> **Your assignment**
Look for "Screen dimensions: 724x434" in the entries below. Then write out exactly the line that holds it and every line after it, to the last, and nothing else.

> **Source records**
↓↓↓
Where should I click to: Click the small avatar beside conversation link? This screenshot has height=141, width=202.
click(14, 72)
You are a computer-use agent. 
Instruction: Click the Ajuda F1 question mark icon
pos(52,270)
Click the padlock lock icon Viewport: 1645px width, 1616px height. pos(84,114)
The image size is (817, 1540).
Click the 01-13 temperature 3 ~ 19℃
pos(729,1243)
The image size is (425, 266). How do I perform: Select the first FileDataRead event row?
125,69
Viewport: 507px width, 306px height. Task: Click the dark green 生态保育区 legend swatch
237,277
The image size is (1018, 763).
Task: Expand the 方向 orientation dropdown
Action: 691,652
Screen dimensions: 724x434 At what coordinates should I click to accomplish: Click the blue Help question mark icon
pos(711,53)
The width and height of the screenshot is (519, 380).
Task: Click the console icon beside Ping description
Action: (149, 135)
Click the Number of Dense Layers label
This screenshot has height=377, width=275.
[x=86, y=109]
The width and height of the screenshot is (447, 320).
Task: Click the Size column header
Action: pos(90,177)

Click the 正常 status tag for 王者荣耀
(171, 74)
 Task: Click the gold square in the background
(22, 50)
↑↑↑
> **Solution to this problem**
Screen dimensions: 724x434 At what coordinates should I click to accomplish: Click the blue Help question mark icon
pos(711,53)
The width and height of the screenshot is (519, 380).
Task: Click the console icon beside Ping description
Action: (149, 135)
Click the Number of Dense Layers label
This screenshot has height=377, width=275.
[x=86, y=109]
The width and height of the screenshot is (447, 320).
Task: Click the Size column header
Action: pos(90,177)

Click the 正常 status tag for 王者荣耀
(171, 74)
 Task: Click the gold square in the background
(22, 50)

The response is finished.